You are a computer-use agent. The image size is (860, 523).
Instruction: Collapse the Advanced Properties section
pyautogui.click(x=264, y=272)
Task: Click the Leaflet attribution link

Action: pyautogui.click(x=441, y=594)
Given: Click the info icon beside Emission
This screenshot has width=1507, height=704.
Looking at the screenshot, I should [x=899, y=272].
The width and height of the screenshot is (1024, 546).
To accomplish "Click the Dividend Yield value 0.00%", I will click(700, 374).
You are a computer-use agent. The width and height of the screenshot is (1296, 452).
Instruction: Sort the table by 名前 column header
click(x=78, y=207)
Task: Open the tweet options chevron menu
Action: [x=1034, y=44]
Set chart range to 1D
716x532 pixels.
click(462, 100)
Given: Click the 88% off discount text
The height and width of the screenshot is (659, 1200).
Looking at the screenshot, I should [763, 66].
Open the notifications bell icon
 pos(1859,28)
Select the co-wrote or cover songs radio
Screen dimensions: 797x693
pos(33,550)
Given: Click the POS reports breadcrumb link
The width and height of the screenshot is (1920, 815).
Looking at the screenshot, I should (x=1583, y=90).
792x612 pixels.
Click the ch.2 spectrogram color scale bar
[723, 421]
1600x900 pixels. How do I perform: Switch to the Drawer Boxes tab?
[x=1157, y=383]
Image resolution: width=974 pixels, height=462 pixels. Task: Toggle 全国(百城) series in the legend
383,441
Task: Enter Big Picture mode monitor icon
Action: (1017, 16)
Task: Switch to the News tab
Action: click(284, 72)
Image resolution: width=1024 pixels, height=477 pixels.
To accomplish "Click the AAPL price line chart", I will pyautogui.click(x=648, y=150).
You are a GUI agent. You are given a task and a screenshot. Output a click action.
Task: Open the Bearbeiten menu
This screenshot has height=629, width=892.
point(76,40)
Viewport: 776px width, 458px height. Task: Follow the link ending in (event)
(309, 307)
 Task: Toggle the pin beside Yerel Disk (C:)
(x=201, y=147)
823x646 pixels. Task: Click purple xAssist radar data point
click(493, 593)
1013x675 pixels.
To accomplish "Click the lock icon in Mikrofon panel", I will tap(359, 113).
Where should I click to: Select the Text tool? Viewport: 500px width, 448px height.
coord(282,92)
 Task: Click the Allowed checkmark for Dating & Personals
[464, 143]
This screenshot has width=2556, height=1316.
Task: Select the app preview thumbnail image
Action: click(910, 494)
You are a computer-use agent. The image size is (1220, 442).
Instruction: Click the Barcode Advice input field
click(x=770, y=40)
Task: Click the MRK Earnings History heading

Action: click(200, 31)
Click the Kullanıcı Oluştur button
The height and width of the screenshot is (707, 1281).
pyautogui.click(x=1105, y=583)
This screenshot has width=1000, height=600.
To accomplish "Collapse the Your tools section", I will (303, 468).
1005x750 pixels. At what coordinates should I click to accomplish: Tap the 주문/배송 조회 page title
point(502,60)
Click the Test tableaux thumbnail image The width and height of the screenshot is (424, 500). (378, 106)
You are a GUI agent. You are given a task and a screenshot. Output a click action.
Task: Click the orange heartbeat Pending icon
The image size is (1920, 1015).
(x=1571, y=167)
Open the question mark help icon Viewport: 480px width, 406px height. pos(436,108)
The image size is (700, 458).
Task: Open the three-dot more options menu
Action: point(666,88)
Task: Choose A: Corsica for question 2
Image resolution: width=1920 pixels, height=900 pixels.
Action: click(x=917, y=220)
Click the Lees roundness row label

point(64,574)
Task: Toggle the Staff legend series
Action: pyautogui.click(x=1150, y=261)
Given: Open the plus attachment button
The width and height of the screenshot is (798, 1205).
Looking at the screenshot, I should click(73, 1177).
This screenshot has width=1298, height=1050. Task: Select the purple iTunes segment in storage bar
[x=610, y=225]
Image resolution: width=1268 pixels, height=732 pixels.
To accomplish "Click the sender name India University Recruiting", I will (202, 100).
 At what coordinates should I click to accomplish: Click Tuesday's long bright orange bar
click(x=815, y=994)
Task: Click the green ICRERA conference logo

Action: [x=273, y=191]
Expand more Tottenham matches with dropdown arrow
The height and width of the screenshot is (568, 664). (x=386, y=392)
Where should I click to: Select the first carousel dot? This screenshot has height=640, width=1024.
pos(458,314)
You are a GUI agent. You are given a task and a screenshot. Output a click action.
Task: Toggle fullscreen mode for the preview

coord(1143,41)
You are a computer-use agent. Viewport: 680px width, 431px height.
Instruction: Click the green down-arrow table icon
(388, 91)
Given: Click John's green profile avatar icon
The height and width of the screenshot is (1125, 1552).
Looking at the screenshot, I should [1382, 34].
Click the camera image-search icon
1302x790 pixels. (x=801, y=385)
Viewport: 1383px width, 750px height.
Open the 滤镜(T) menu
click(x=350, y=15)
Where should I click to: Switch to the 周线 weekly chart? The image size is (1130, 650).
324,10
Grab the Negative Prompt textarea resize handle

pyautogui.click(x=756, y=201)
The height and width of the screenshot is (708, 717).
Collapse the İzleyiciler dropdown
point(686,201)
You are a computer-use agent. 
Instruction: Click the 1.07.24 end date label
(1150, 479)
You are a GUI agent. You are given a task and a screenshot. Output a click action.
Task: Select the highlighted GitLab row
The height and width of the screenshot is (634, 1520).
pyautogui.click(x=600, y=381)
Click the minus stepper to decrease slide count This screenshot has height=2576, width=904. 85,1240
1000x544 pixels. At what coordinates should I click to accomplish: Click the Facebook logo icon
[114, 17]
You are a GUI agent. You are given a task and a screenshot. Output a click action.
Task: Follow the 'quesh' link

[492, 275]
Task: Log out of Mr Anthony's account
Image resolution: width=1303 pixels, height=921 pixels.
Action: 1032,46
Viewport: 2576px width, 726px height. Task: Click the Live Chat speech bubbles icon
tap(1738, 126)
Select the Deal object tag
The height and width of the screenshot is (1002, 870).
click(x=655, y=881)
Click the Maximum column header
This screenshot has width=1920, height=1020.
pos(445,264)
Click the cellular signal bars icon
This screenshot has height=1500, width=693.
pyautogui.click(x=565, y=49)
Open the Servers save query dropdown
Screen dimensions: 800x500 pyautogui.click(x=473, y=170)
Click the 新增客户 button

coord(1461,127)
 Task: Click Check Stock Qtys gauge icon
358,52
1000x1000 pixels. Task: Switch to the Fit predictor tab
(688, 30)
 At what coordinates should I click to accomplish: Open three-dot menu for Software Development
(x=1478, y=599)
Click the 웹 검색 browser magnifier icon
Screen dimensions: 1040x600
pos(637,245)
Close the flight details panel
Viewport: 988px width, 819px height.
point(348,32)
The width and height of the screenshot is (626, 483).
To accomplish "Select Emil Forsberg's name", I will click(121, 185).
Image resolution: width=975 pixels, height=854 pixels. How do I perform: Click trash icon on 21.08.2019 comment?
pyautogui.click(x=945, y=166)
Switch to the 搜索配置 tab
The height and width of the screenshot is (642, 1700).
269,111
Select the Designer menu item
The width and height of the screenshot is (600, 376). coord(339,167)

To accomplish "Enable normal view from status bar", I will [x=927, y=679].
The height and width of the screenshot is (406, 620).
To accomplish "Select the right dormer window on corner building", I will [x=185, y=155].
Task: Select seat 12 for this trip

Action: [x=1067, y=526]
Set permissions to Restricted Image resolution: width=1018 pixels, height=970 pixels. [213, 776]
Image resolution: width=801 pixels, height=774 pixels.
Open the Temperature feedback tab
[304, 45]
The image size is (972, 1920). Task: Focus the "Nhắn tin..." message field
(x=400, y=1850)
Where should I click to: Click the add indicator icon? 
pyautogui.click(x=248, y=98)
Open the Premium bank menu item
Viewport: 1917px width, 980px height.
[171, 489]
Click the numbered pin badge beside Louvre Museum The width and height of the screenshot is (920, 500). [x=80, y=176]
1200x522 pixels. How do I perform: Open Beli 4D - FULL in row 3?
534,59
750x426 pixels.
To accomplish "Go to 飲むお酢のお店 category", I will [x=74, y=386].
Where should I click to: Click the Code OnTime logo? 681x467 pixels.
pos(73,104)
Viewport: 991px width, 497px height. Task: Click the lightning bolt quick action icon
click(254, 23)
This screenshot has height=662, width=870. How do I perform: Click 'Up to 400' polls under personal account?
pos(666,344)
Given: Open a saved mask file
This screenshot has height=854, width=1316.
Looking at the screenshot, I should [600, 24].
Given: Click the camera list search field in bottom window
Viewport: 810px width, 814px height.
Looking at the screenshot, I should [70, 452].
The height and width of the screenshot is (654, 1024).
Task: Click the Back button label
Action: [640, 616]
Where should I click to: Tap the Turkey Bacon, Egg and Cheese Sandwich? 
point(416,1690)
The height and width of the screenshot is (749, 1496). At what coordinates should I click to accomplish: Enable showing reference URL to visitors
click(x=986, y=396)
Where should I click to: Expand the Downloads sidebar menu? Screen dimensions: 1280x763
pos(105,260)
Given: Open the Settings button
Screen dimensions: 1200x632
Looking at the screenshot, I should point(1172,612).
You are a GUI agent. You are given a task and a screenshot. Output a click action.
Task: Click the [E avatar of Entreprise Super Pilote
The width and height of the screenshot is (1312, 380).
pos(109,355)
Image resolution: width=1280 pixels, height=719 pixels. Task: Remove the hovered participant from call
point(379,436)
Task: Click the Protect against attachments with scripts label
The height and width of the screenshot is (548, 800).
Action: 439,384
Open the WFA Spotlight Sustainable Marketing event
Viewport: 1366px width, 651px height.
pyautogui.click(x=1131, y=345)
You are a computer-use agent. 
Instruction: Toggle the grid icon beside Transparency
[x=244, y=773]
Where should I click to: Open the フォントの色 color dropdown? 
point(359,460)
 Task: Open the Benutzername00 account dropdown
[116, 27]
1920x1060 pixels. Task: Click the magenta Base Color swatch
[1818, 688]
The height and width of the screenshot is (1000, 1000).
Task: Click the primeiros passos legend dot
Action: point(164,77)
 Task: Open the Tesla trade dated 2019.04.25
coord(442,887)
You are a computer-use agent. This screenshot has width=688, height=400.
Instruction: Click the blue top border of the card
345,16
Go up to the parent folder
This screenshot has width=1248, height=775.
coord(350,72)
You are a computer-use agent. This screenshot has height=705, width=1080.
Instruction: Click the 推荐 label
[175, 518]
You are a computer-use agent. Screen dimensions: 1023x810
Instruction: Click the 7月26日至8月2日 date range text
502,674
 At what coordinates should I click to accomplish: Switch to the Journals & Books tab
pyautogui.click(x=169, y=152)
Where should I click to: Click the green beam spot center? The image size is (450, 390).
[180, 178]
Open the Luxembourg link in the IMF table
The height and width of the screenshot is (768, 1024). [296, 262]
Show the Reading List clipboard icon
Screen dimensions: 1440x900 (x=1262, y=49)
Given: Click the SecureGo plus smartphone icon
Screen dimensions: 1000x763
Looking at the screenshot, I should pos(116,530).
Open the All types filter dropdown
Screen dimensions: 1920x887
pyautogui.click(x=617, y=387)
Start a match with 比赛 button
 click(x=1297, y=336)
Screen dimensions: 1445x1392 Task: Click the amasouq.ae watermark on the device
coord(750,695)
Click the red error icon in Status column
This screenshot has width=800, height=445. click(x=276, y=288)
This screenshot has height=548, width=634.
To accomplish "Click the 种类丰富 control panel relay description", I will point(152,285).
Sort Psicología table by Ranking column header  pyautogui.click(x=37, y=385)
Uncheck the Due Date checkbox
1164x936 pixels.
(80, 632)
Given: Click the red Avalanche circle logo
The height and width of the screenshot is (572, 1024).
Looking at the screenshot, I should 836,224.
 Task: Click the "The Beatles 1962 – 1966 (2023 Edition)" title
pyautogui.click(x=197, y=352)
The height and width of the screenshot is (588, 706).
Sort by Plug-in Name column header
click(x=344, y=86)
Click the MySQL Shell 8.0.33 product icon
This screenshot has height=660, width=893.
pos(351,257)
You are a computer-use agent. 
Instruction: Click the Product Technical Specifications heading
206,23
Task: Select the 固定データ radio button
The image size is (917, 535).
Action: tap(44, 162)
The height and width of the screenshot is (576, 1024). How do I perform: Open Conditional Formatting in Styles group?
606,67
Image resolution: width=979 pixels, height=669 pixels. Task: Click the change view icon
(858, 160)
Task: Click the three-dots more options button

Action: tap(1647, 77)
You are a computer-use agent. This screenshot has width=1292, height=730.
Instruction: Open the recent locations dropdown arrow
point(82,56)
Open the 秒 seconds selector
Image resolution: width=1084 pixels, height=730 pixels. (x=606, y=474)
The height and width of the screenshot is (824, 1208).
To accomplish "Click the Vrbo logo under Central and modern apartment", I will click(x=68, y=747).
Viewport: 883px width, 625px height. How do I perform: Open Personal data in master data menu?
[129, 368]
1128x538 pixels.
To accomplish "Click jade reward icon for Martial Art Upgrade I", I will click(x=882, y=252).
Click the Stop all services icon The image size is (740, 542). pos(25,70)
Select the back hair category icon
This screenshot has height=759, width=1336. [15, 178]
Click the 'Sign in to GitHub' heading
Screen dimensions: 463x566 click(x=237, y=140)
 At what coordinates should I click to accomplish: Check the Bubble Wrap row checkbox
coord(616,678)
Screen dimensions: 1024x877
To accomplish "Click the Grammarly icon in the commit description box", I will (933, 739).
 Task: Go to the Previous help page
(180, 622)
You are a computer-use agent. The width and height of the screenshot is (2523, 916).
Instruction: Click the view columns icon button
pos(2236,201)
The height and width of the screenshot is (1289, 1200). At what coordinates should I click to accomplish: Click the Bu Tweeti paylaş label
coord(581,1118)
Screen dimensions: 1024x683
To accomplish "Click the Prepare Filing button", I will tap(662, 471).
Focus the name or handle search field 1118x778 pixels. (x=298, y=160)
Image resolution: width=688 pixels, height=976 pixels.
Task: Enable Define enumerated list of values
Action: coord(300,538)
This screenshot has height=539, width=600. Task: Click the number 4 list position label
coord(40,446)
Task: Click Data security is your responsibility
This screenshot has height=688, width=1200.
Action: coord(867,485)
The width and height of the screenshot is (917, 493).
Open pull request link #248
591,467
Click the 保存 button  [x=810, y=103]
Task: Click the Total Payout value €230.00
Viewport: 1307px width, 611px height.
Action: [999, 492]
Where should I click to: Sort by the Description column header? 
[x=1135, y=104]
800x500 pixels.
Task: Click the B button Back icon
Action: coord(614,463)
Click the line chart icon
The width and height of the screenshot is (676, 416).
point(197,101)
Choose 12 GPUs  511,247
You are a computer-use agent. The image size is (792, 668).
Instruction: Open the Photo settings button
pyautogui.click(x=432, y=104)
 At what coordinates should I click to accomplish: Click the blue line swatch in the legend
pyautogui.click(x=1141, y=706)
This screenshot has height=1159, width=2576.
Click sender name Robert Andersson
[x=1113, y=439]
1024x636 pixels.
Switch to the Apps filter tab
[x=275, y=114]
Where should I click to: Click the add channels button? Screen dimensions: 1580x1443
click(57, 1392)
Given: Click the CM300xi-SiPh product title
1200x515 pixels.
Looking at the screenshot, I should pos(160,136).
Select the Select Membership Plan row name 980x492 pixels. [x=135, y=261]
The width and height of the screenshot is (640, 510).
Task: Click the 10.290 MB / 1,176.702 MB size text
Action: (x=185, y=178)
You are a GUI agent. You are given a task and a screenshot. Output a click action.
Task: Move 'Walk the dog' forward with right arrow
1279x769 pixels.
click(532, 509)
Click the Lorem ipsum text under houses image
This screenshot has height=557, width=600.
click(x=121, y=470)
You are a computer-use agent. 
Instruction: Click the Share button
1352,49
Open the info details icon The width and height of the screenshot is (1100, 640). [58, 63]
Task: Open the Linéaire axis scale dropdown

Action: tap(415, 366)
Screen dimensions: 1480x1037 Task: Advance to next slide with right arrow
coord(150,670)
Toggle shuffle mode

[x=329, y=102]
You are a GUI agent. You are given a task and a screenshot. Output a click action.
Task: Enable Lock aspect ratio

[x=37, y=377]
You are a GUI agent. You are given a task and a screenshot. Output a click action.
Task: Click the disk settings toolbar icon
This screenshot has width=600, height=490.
----
> **Task to complete**
Repeat each line, unchanged, from the line that contains "Click sender name Robert Andersson" to the end of the listing above.

> **Finished task**
Click sender name Robert Andersson
[x=1113, y=439]
1024x636 pixels.
Switch to the Apps filter tab
[x=275, y=114]
Where should I click to: Click the add channels button? Screen dimensions: 1580x1443
click(57, 1392)
Given: Click the CM300xi-SiPh product title
1200x515 pixels.
Looking at the screenshot, I should pos(160,136).
Select the Select Membership Plan row name 980x492 pixels. [x=135, y=261]
The width and height of the screenshot is (640, 510).
Task: Click the 10.290 MB / 1,176.702 MB size text
Action: (x=185, y=178)
You are a GUI agent. You are given a task and a screenshot. Output a click action.
Task: Move 'Walk the dog' forward with right arrow
1279x769 pixels.
click(532, 509)
Click the Lorem ipsum text under houses image
This screenshot has height=557, width=600.
click(x=121, y=470)
You are a computer-use agent. 
Instruction: Click the Share button
1352,49
Open the info details icon The width and height of the screenshot is (1100, 640). [58, 63]
Task: Open the Linéaire axis scale dropdown

Action: tap(415, 366)
Screen dimensions: 1480x1037 Task: Advance to next slide with right arrow
coord(150,670)
Toggle shuffle mode

[x=329, y=102]
You are a GUI agent. You are given a task and a screenshot. Output a click action.
Task: Enable Lock aspect ratio

[x=37, y=377]
You are a GUI agent. You are given a task and a screenshot. Output a click action.
Task: Click the disk settings toolbar icon
This screenshot has width=600, height=490.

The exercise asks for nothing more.